Task:
Swap "Expand" for "Collapse" in the listing, starting with the line containing "1200x720 pixels." and going on through the line containing "Open the Annotate ribbon tab". Return only those lines, with everything else unchanged.

Information supplied:
┄┄┄┄┄┄┄┄┄┄┄┄┄┄┄┄┄┄┄┄
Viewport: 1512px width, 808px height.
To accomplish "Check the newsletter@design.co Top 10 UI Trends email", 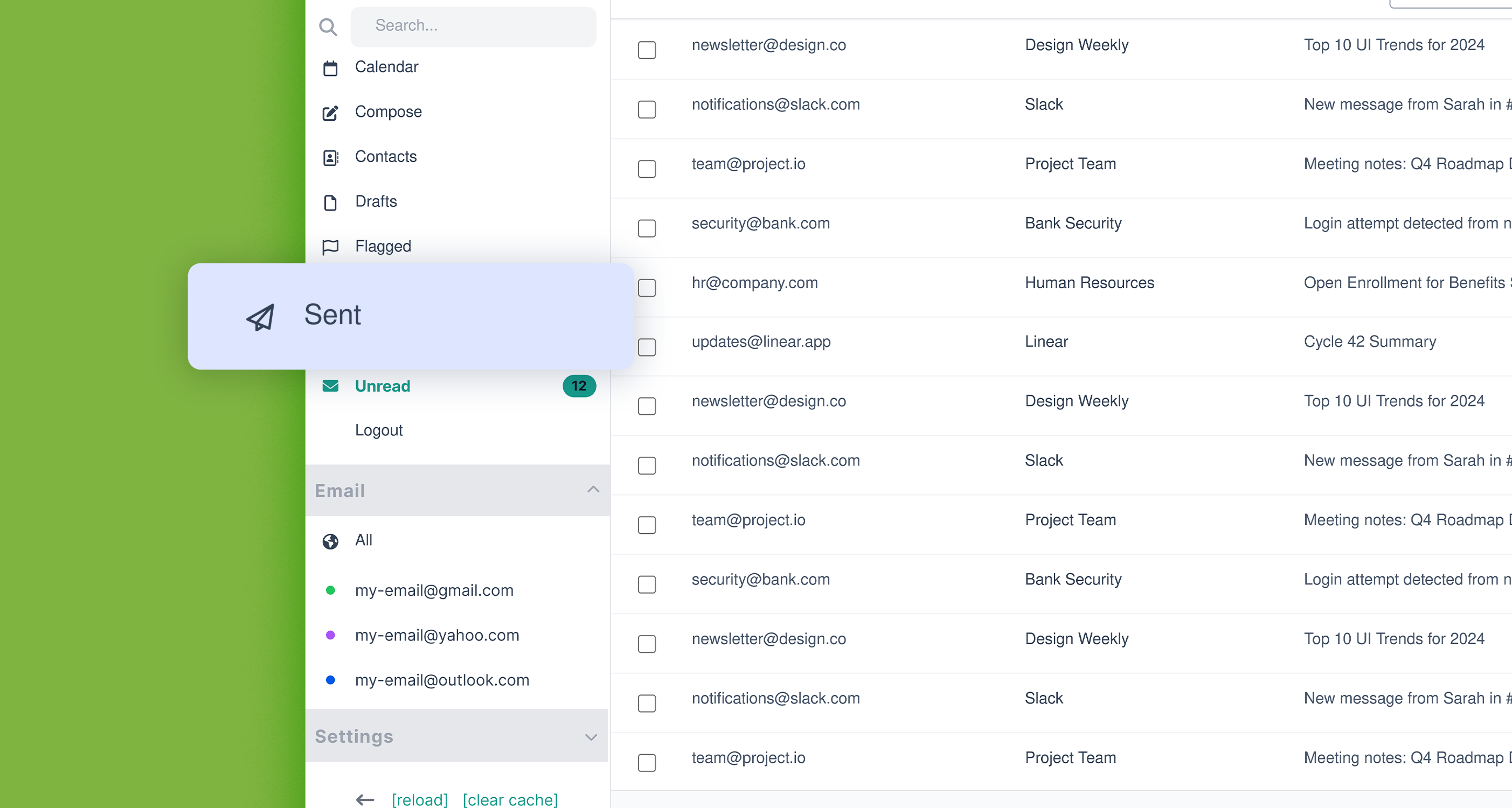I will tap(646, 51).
┄┄┄┄┄┄┄┄┄┄┄┄┄┄┄┄┄┄┄┄
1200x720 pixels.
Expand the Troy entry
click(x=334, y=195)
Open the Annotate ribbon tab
┄┄┄┄┄┄┄┄┄┄┄┄┄┄┄┄┄┄┄┄
Expected answer:
1200x720 pixels.
Collapse the Troy entry
click(x=334, y=195)
Open the Annotate ribbon tab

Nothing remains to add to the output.